A rewrite of the Forecaster and ForecasterModel framework, offering greatly improved ease of use for both end users and developers, and consistency with the latest formal definitions of conversational forecasting.

Motivation and Context

Forecaster was initially released as a supplement to the "Trouble on the Horizon" paper (Chang and Danescu-Niculescu-Mizil, 2019), when conversational forecasting models as a concept were in their infancy. It came with several issues. First, it was not user-friendly, having a large number of confusing parameters related to minutiae of the CRAFT model specifically. Relatedly, despite claiming to be general, the interface was too specifically centered around CRAFT. Finally, it is somewhat obsolete as more recent work has put forward a more general formalization of conversational forecasting (see https://www.cs.cornell.edu/~cristian/papers/chang_thesis.pdf) which the existing Forecaster does not fully adhere to.

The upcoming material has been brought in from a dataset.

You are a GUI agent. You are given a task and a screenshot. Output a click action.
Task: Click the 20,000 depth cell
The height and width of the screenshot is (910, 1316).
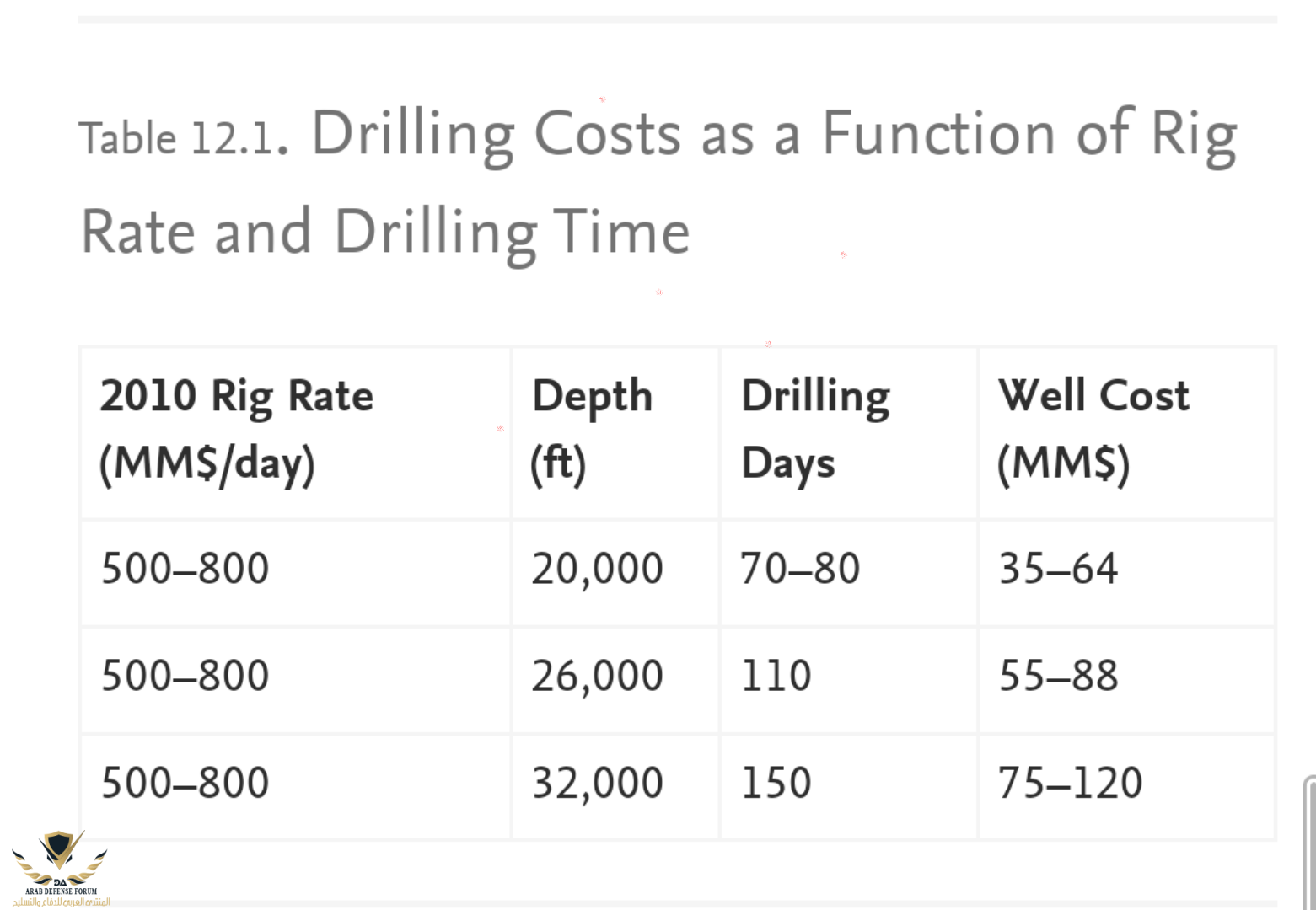597,569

The new implementation is built from the ground up starting from formal definitions as a starting point, has far fewer parameters for the end user to worry about, and is more thoroughly documented. It aims to serve as a starting point not only for end users interested in using forecasting models, but also developers working on new conversational forecasting models, who can use Forecaster as a general framework to help bootstrap their work.

How has this been tested?

The newly written example notebook, included as part of this pull request, has validated that the full CRAFT fine-tuning pipeline can be reproduced using only the new Forecaster API, and gets the expected results.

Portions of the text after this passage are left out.